What to work on :: All lines in the entries below that hold "computer" make up the answer.

Information provided ::
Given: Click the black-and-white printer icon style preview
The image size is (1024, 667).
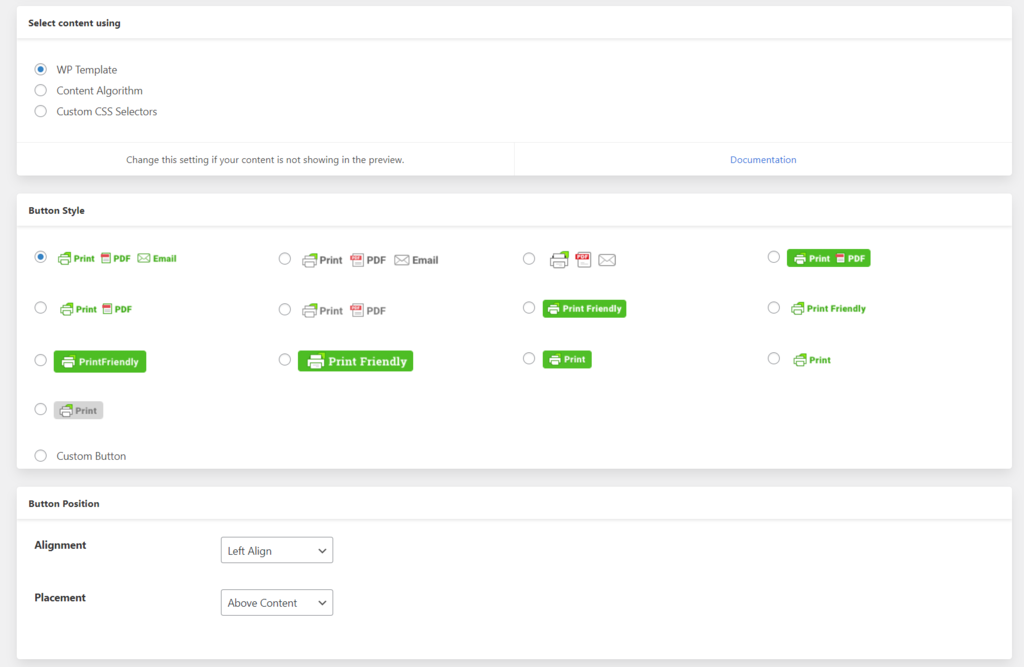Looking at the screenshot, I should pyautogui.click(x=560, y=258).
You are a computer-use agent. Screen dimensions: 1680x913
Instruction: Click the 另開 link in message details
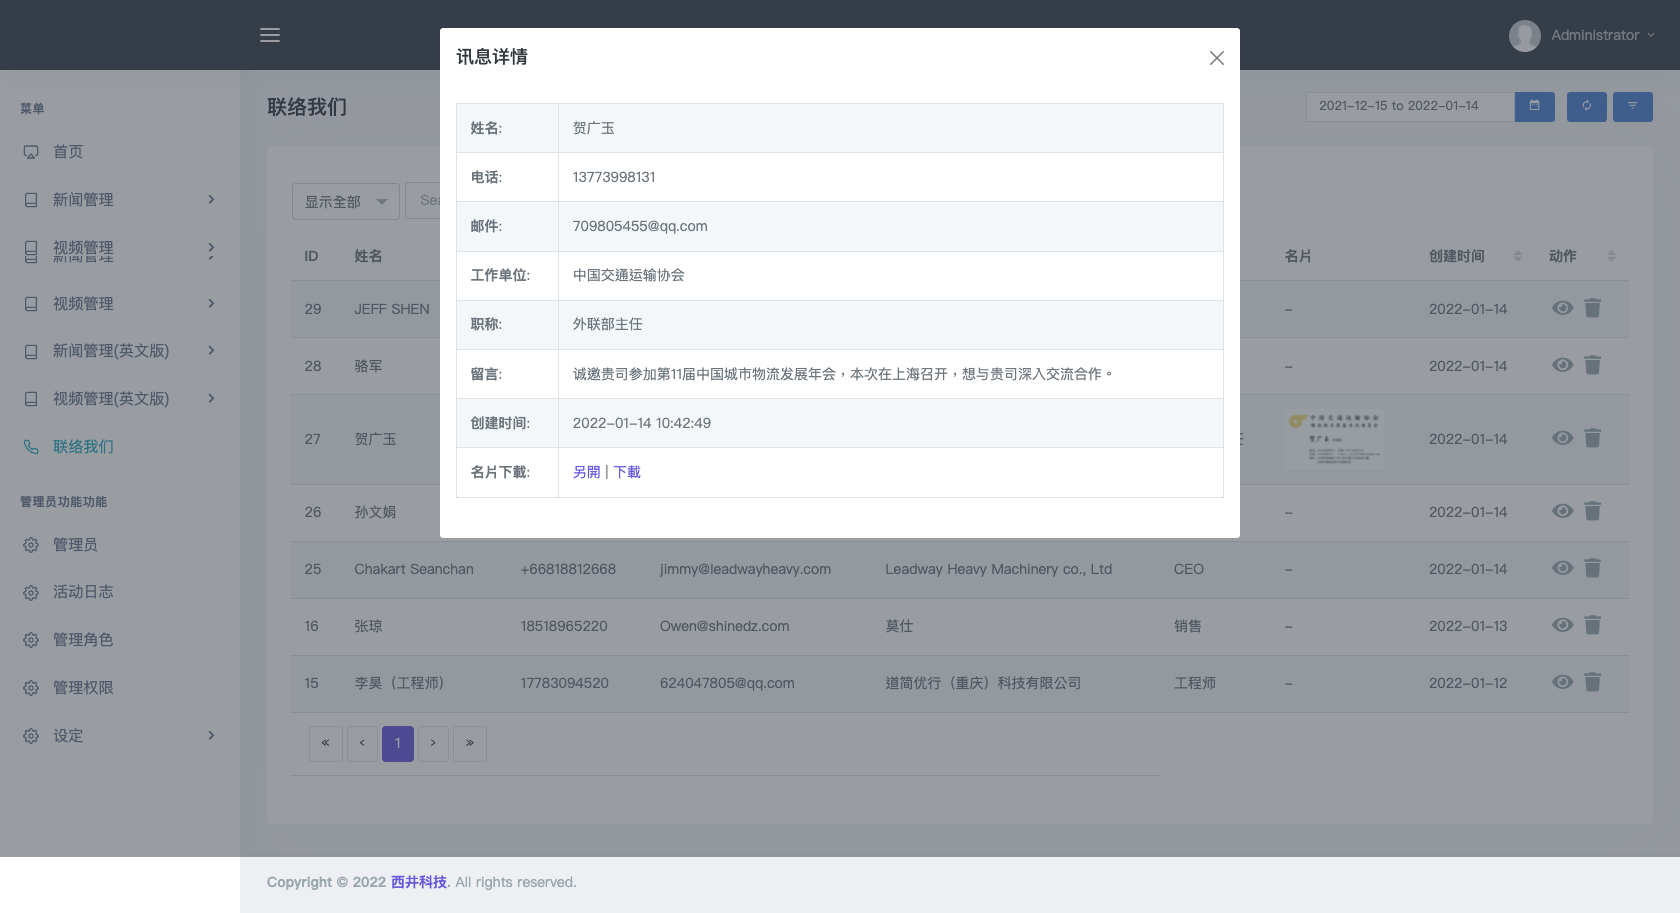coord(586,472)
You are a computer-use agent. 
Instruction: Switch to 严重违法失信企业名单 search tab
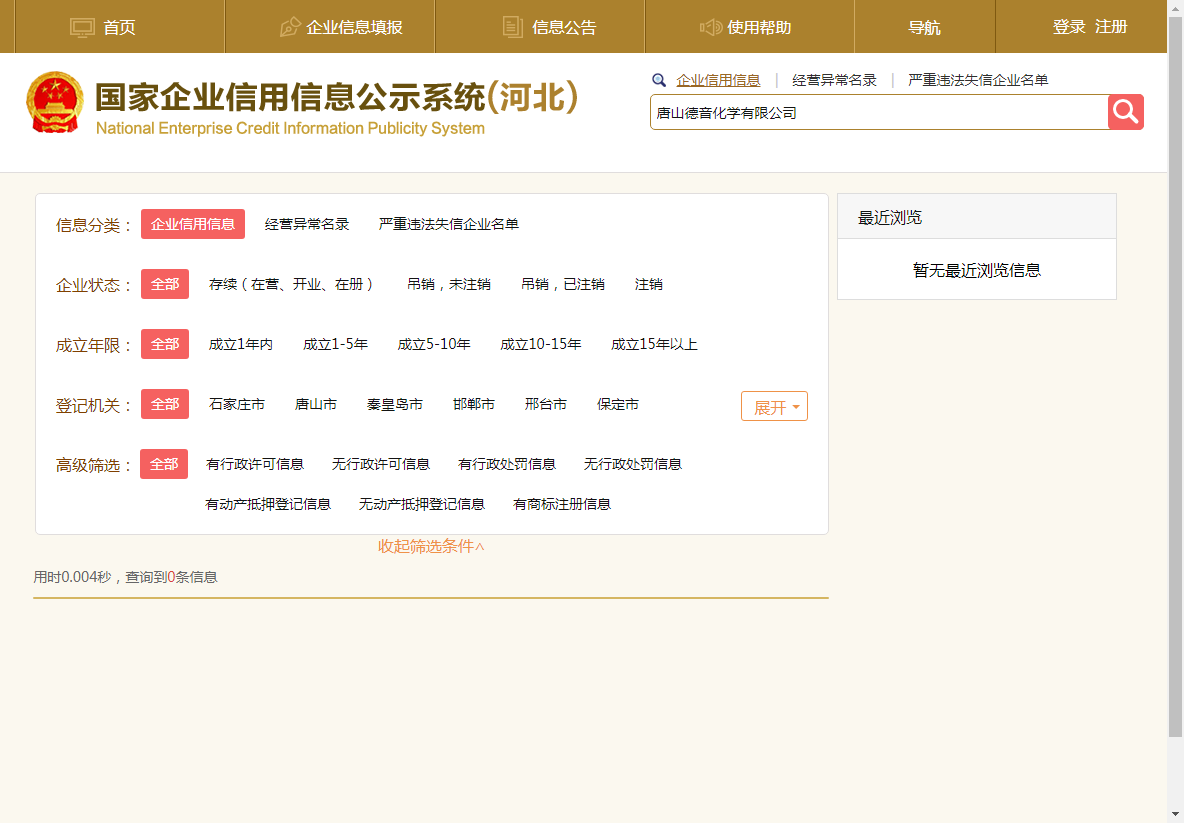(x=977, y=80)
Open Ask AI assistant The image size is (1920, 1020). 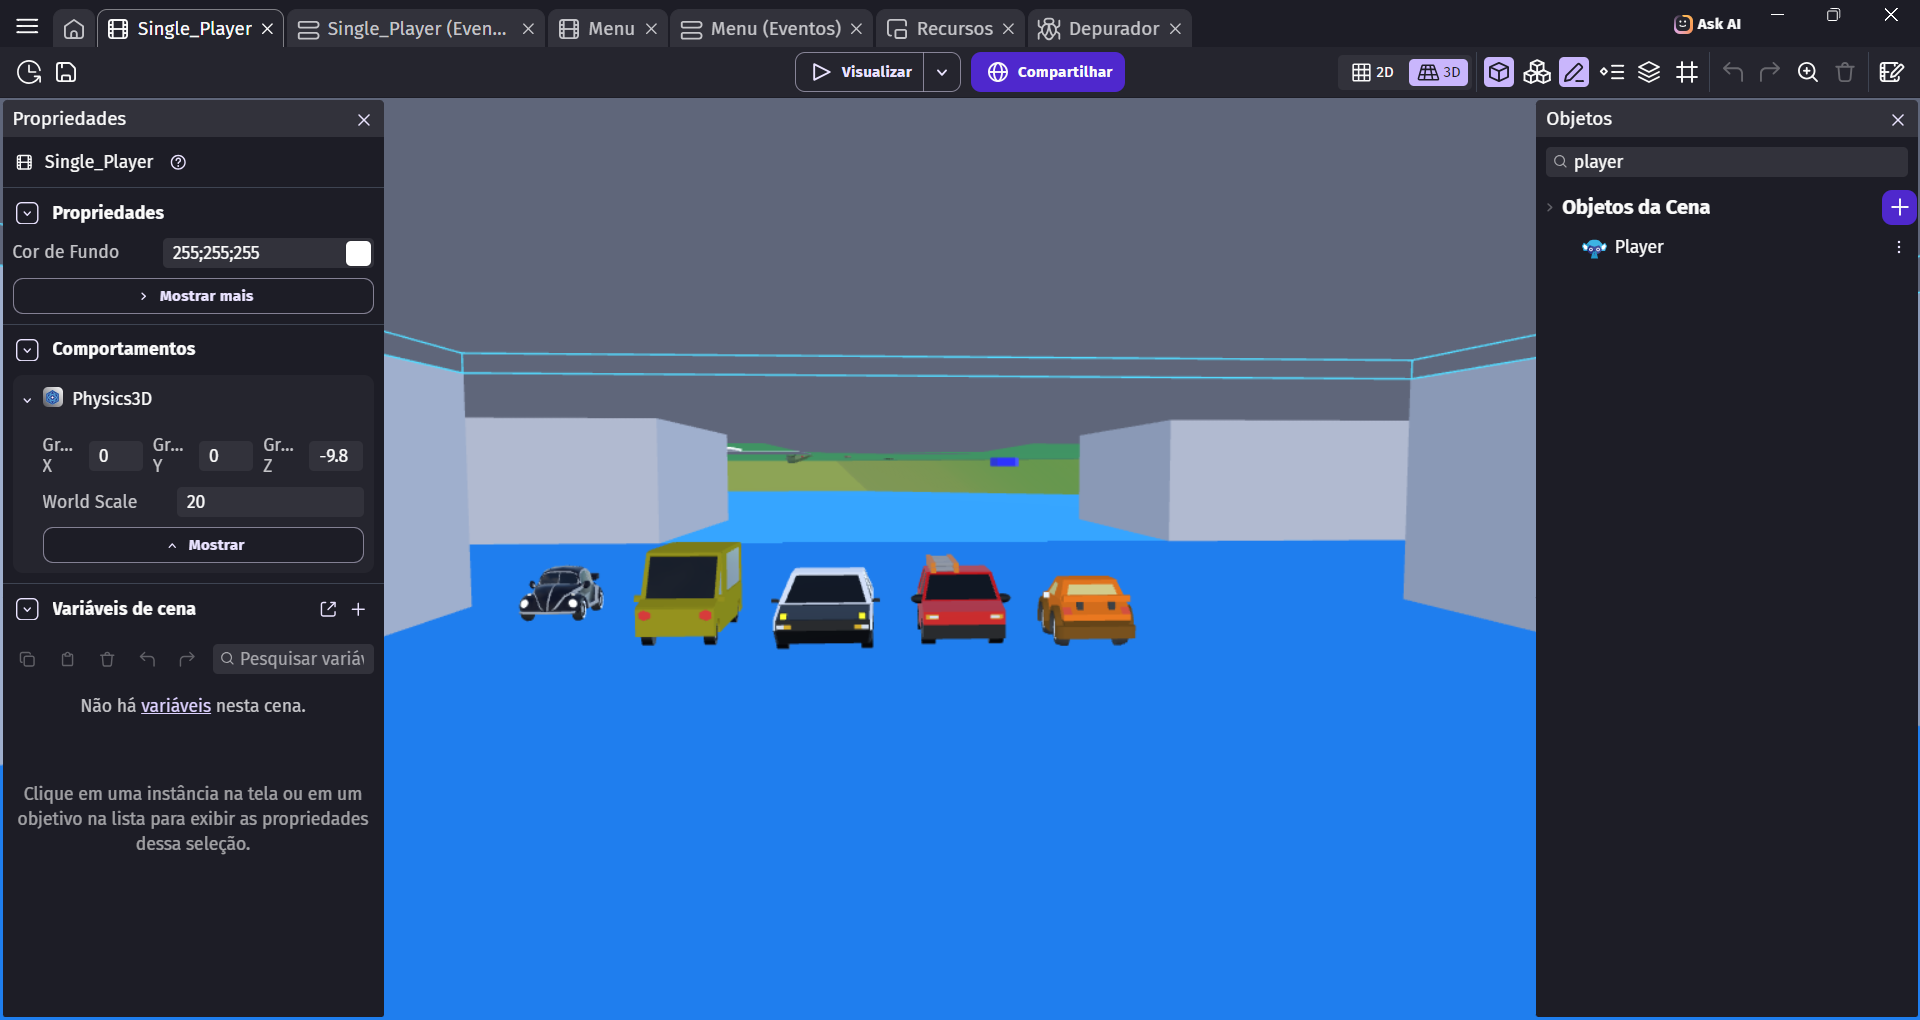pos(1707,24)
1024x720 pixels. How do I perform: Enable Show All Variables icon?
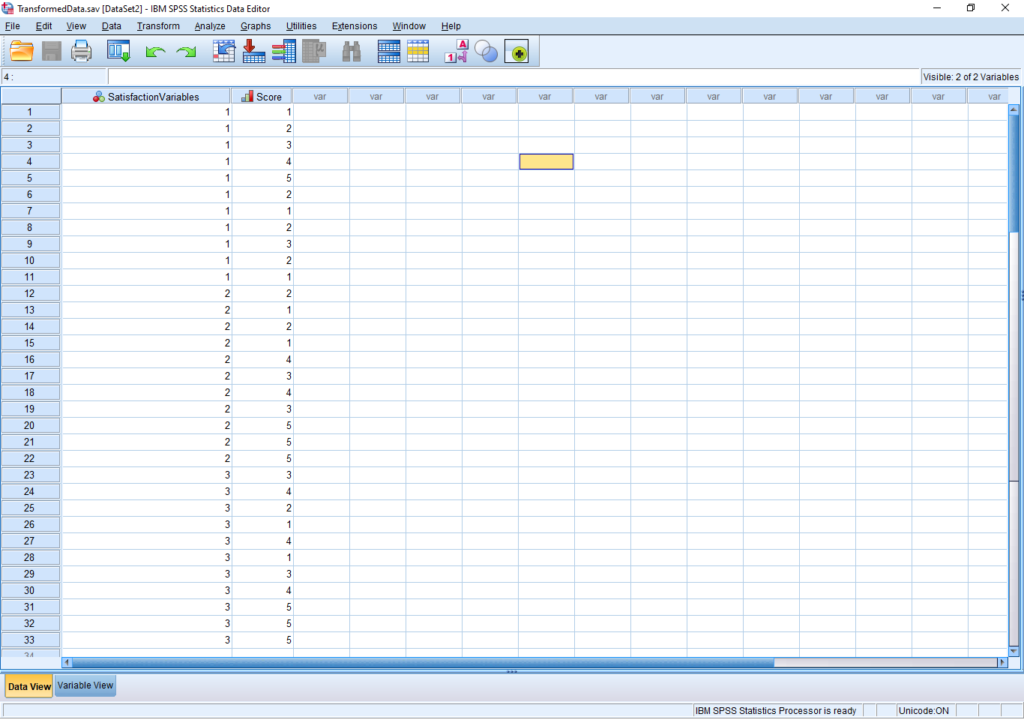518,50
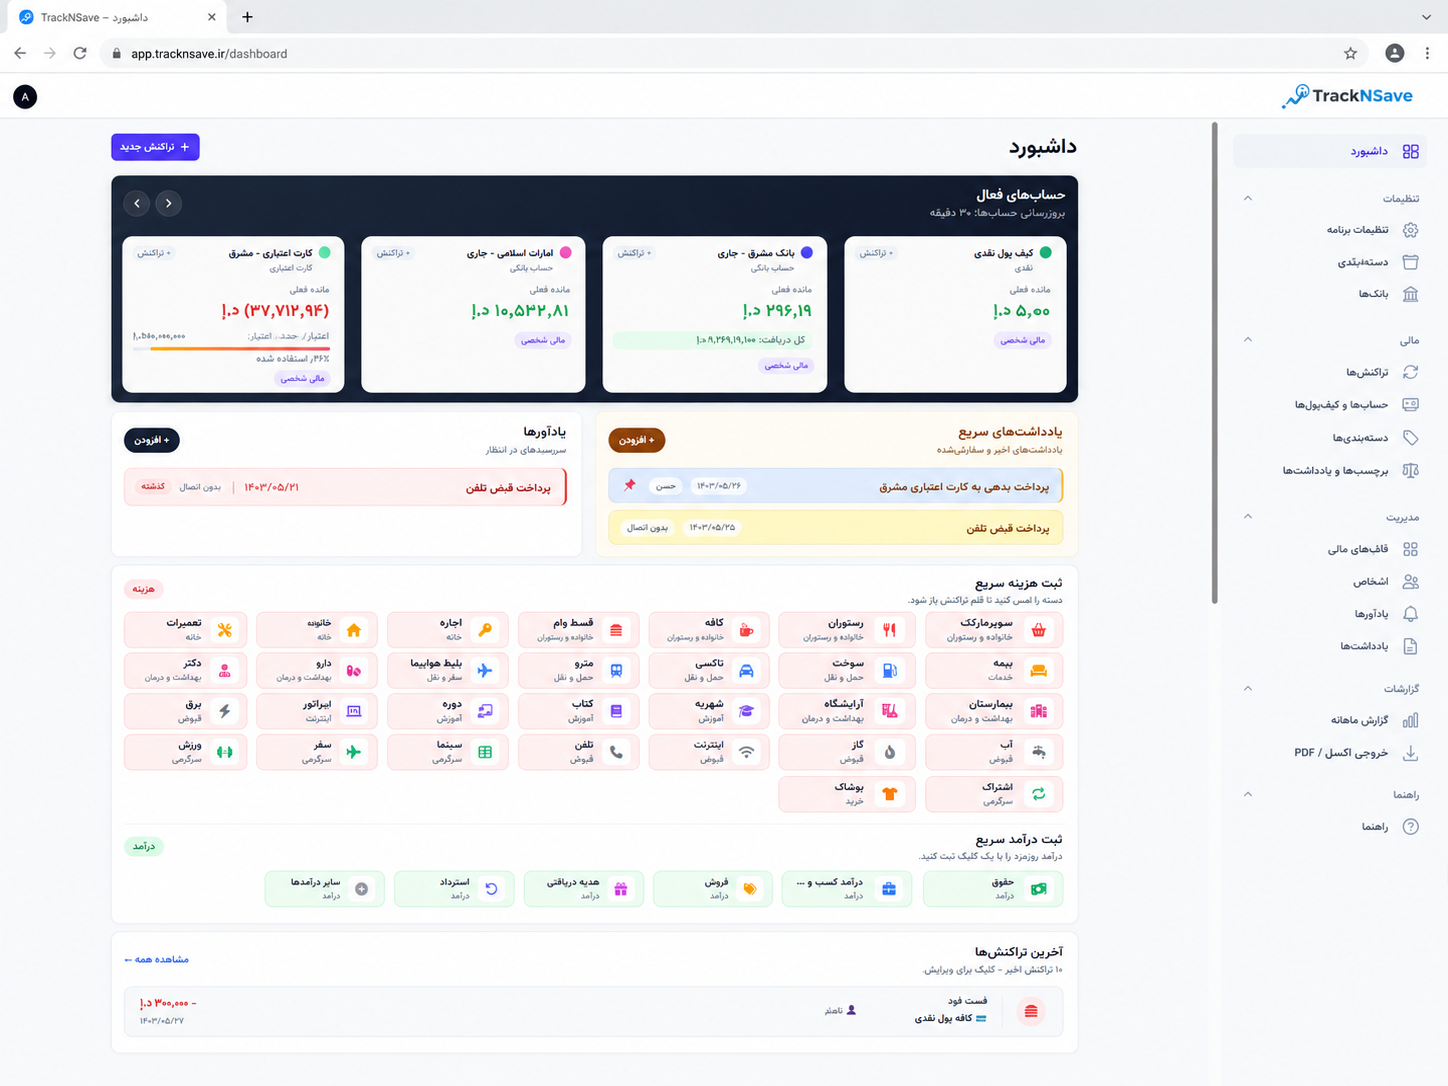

Output of the task ::
You are a computer-use agent. Screen dimensions: 1680x913
You are a computer-use agent. 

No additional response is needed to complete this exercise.